Once a passenger thread is waiting, there has to be some means of waking it up again when the condition of the ferry changes and it becomes permissible for the passenger to board. The direction of the ferry is changed at the end of the cross() method, and at that point a line of code must be added that will wake up any waiting threads. Make the necessary amendments to the code. Copy the modified board(Passenger) and cross() methods into your Solution Document, highlighting the changes you have made.
A real ferry would only be permitted to carry up to a certain maximum number of passengers per trip, for safety reasons. Change the code again so that at most two passengers can board per trip. (Obviously, the maximum might be considerably greater than this in real life but we need to keep the numbers small in the simulation so it doesn’t get unwieldy.)
Make the required alterations and copy the code you have changed into your Solution Document.
In the main() method, shorten the random delay to 500 milliseconds or less (this is so that enough travellers bound the same way arrive together to test the restriction to two passengers per crossing) then run the program again. Copy enough of the output into your Solution Document to show that the simulation is working correctly, that is passengers can board only from the correct bank and no more than two are carried per ferry trip. Indicate where in the output it is possible to observe that only two passengers were allowed to board at once.

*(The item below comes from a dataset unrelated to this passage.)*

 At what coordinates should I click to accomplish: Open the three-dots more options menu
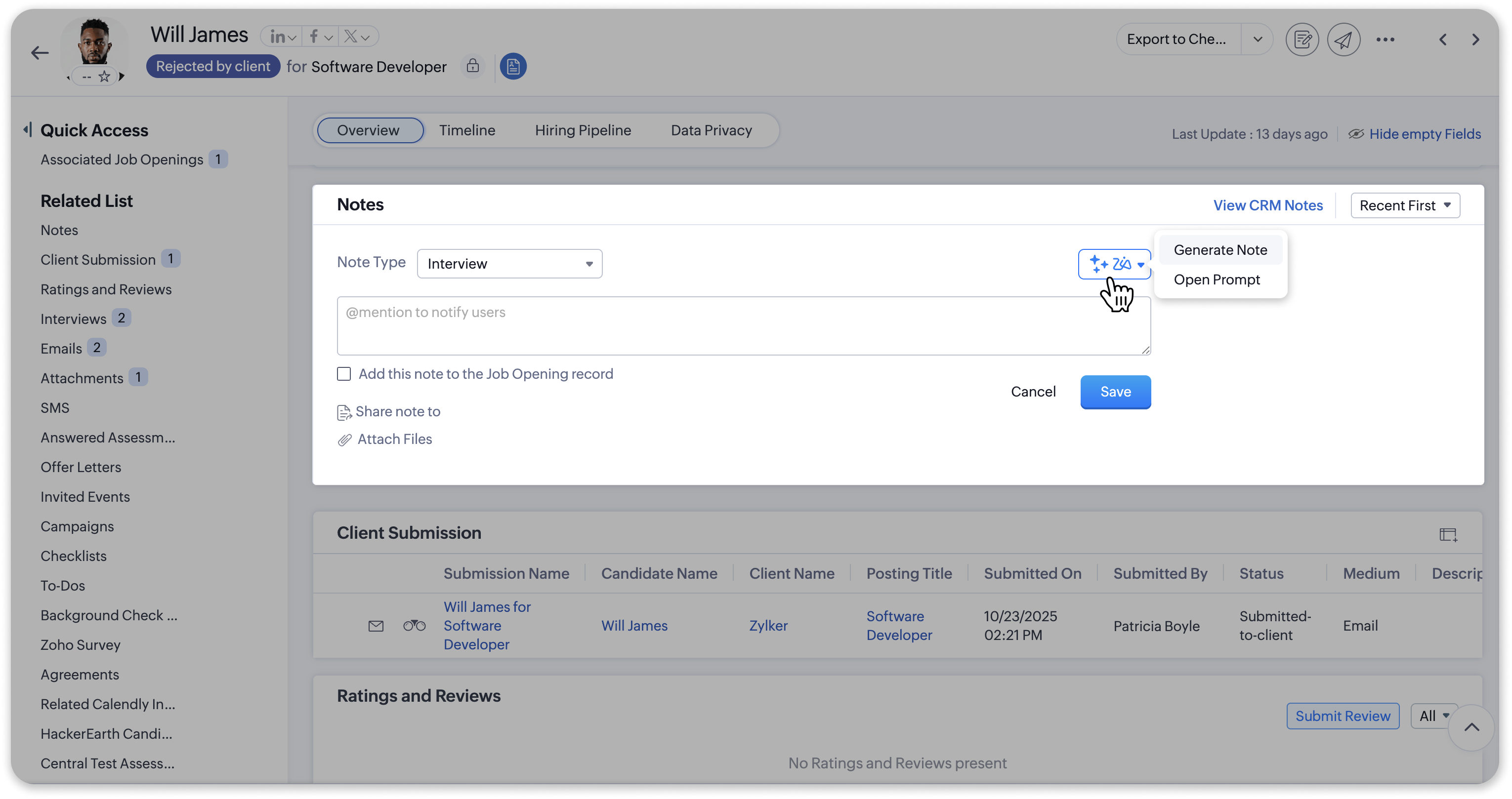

In this part we consider a possible extension to the Ferry Boat Problem.
In the existing model the passengers synchronize with the ferry conductor, in order to board only when appropriate. However, the ferry conductor does not synchronize with the passengers but simply maintains a fixed schedule, thus potentially making many pointless trips. How might the conductor be made to operate more efficiently?
If your solution is correct you should find when you run the program that all six travellers cross in some order, then the ferry waits indefinitely. To stop the program, select Stop Build/Run from the NetBeans Run menu or click on the cross to the right of the running task display in the bottom of the NetBeans window. You may need to stop more than one project running if you ran your program several times.
You might suppose that the only way a thread that has been suspended by wait() can be woken is by some other thread invoking notify() or notifyAll(). Perhaps surprisingly, it turns out that spurious wakeups may be possible, in which a thread is awakened even though there has been no notification. (This can happen in other languages, not just Java.)
However, if the section of code where the call to wait() occurs has been written correctly, spurious wakeups present no problem. Explain briefly why not.